Refinery cyanides cause considerable corrosion and waste water treatment problems. Majority of refinery cyanides are formed in the reactor of fluid catalytic cracking (FCC) units. In a typical refinery, a portion of the nitrogen from the crude enters in the feed to the catalytic cracker, wherein a large amount of the nitrogen is liberated as ammonia and a small amount as cyanide. All of the gas from the FCC reactor, including the ammonia and the cyanide, is carried overhead into the distillation column, where water is injected into the overhead stream for controlling corrosion problems. The resulting sour water is separated from the hydrocarbon products at various stages in the system, usually downstream of the FCC reactor. Most of the cyanides in the sour water become complexed with metal and are therefore known as complex cyanides. These complex cyanides are very difficult to remove from the water. With increased dependence of the refineries on sour crude containing progressively higher amounts of nitrogen, larger throughputs, and more severe processing conditions dictated by processing changes, corrosion and hydrogen blistering in sour water refinery overhead systems have recently increased dramatically.

In addition to cyanide-containing water from the FCC unit, significant concentrations of complex cyanides are also found in the waste water from coker units of the refinery. However, cyanides are produced in the coker units to a lesser extent than in the cracking units. This is due to the absence of a cracking catalyst, lower temperature and therefore lower severity of cracking. Coker effluent also contains a relatively large amount of water, originally added as steam in product strippers, coke drums and furnace coils. Accordingly, the concentration of cyanides in the water stream exiting the coker is relatively low.

In a typical refinery all of the cyanide-bearing streams are conducted to a sour water system wherein simple cyanides are stripped from the water in conventional stripping columns. However, complex cyanides (e.g., complexes of the cyanides with iron or other metals) are not readily strippable in such conventional stripping columns.

It has been discovered that the concentration of cyanides in the FCC sour water system can be effectively controlled by injecting the ammonium polysulfide solution into the system if the amount of the ammonium polysulfide (APS) solution injected is such that the weight ratio of net free sulfur to simple cyanides in the sour water is about 0.6 to about 3.8. It is also preferred to maintain the pH of the sour water at at least 8, and preferably in the range of about 9 to about 10. The injection of the APS under these conditions decreases or substantially eliminates the fouling and plugging problems experienced in the prior art with this method of cyanide control.

The reactions for the process may be shown, as follows:

2HCN+(NH4)2 Sx →2NH4 SCN+HS- +H+ +Sx-3 (x=3, 4, or 5)


NH4 SCN+2H2O→CO2 +H2S+2NH3


(NH4)2Sx →2NH3 +H2S+S(x-1)

• [Exercise description]:
Answer these questions about the text on refinery cyanides.
(a) Where are most refinery cyanides formed?
(b) What reasons does the text give for coker units producing fewer cyanides than cracking units?
(c) What pH range is preferred for the sour water when ammonium polysulfide is injected?
The data comes from a source unrelated to the text.

• [Information shown]:
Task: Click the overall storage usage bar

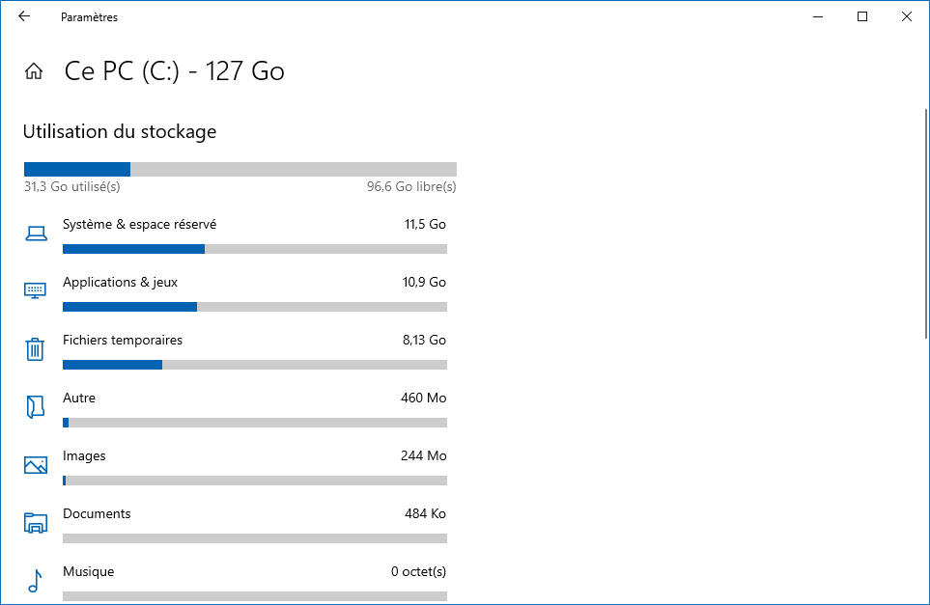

• [Response below]:
(a) In the reactor of fluid catalytic cracking (FCC) units.
(b) Coker units have no cracking catalyst and run at a lower temperature, so cracking is less severe.
(c) About 9 to about 10, with a minimum of 8.